ASSIGNMENT A - In the essay on burning diaries, why would the writer not leave the job of burning the diaries to the people closest to them after death?
ASSIGNMENT B - Extend the essay on burning diaries with a few more paragraphs, starting after its final sentence.

---------- TEXT FOR ANALYSIS

Oh, I would absolutely burn my diaries, if I didn’t already
burn each entry directly after it had been written. If I, myself, were not to do it, the people I
would ask to burn my diaries in the event of my death (i.e. the people closest
to me) are the exact people I would never want to misconstrue my words and be
hurt by them in any way. Momentary
feelings are often fleeting and never an image of the bigger picture. I would never want my last impression on
someone I love to force them into a life of focusing on that small piece of the
puzzle, forgetting that there’s even a puzzle at all.
Dominique Browning, in her article, “Burning the Diaries,” talks
about how her own curiosity, insatiable at times, led her to go looking for the
secrets of others she did not realize she may not want. This reminded me of a past memory and possibly
one of the roots of my resistance to diary keeping. I had wrongly invaded the privacy of my own mother
and had found information I was in no way developed or experienced in life enough
to handle. That information had come out
of me in an explosive, hurtful way and I will never forget the pained look of
betrayal on her face. Now that I am an
adult, wife, and mother myself, I understand that there were complex feelings
and emotions bearing down on her everyday and that any of what she ever went through
was hers alone. I had no more of a right
to any of that private information than any person has to another’s. A person can know all of the factual information
surrounding the circumstances of another, but they will never truly know how
that other person felt, and it is those personal feelings that govern a person’s
actions.

--------------------
---------- DATA EXTRACTS

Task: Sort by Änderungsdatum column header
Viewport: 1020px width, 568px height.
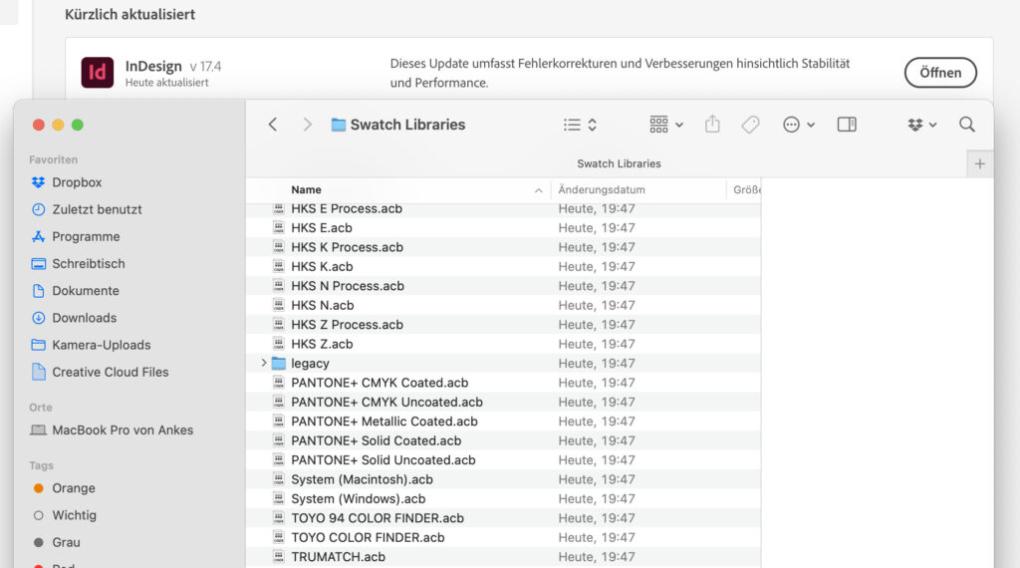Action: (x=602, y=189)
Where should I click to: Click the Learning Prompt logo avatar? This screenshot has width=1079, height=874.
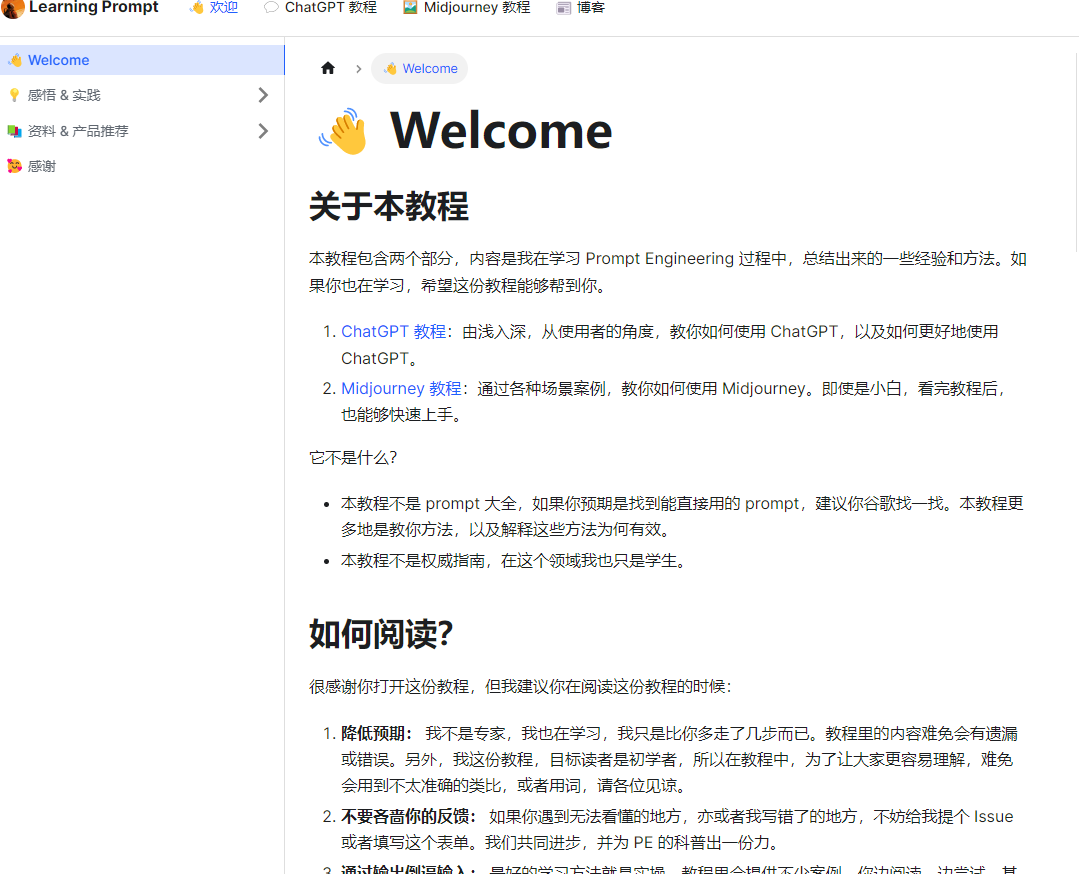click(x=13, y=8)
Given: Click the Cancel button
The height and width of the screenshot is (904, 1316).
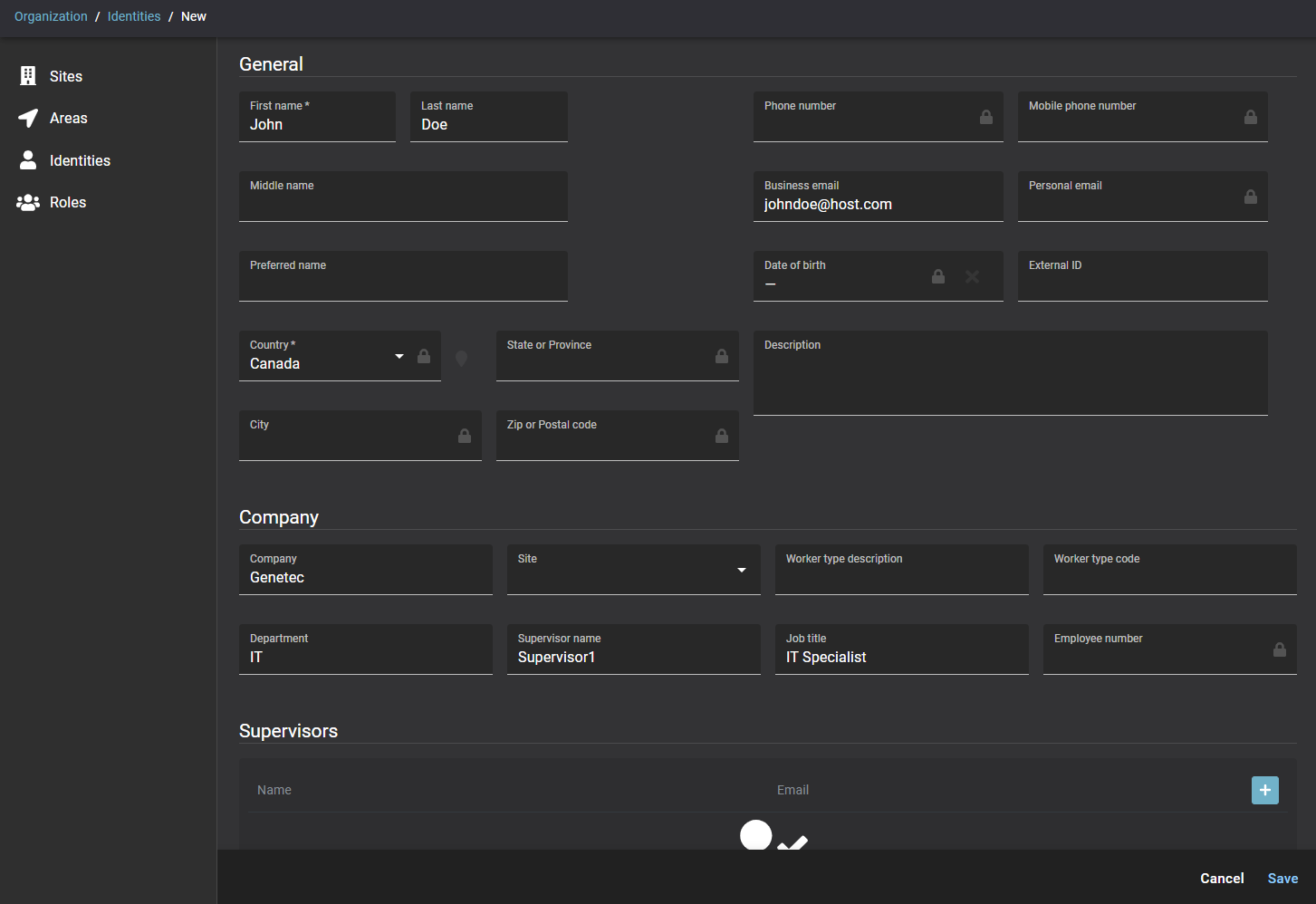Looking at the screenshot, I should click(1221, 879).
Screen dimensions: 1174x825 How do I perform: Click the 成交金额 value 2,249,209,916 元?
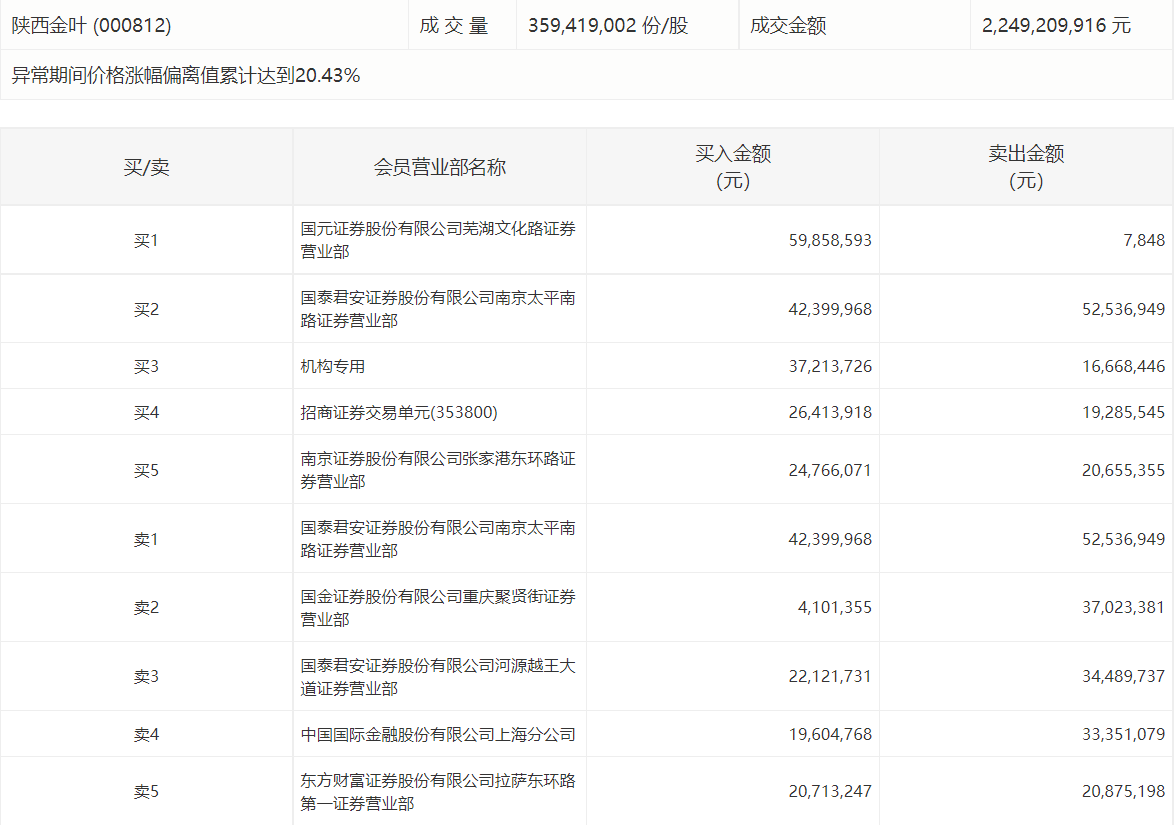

--------------------

FINAL ANSWER A - Those closest people are exactly the ones the writer would never want to misread the words and be hurt by them. The diaries record momentary feelings, which are fleeting and never show the bigger picture. A last impression like that could leave a loved one fixed on one small piece of the puzzle and forgetting that there is a whole puzzle at all.

FINAL ANSWER B -
Browning also considers her own children and knows that,
eventually, they will “become voraciously curious about what exactly their
parents did do, what were their secrets, who were they, anyway” (Browning). I actually think about this often, and it
only helps to strengthen my apprehension at putting my most personal
experiences and feelings in writing. Talking
to my mother and hearing her story directly from her is such a better
experience than reading it ever could be. However, I also think often about my own
mortality, as many parents do. Leaving
my children unable to hear my story directly, when they are old enough to
understand me as a person separate from their mother, is one of my most
profound fears. To combat this anxiety,
I write for posterity, to each of them in their own respective journals. I probably don’t do this as often as I should
but I try to make sure that the most life shaping events and how I or they felt
during them make it into those books.
This information though, is shaped by me as I want them to hear and
understand it. The voice I give that
writing is, I hope, one of love and wisdom.
I think that Jenny Alexander hit the nail square on the head, in her article “Why you Should Never Read Someone Else’s Journal,” when she said “If you read someone’s journal . . . . you will not find the person there, and thinking that you will could give you every which kind of wrong impression” (Alexander). I would always want to represent myself to any person in my life as genuinely and as much in the appropriate context as I can. Giving anyone access to thoughts and feelings that do not contextually belong to them would compromise that goal.